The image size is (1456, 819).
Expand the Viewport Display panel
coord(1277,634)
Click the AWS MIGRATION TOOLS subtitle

════

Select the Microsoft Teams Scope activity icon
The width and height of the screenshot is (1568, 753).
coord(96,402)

════

> [Exercise goal] Everything above from the line containing "The image size is (1456, 819)." down to the line containing "Click the AWS MIGRATION TOOLS subtitle" should be copied exactly, both end lines included, and nothing else.

> [Solved exercise]
The image size is (1456, 819).
Expand the Viewport Display panel
coord(1277,634)
Click the AWS MIGRATION TOOLS subtitle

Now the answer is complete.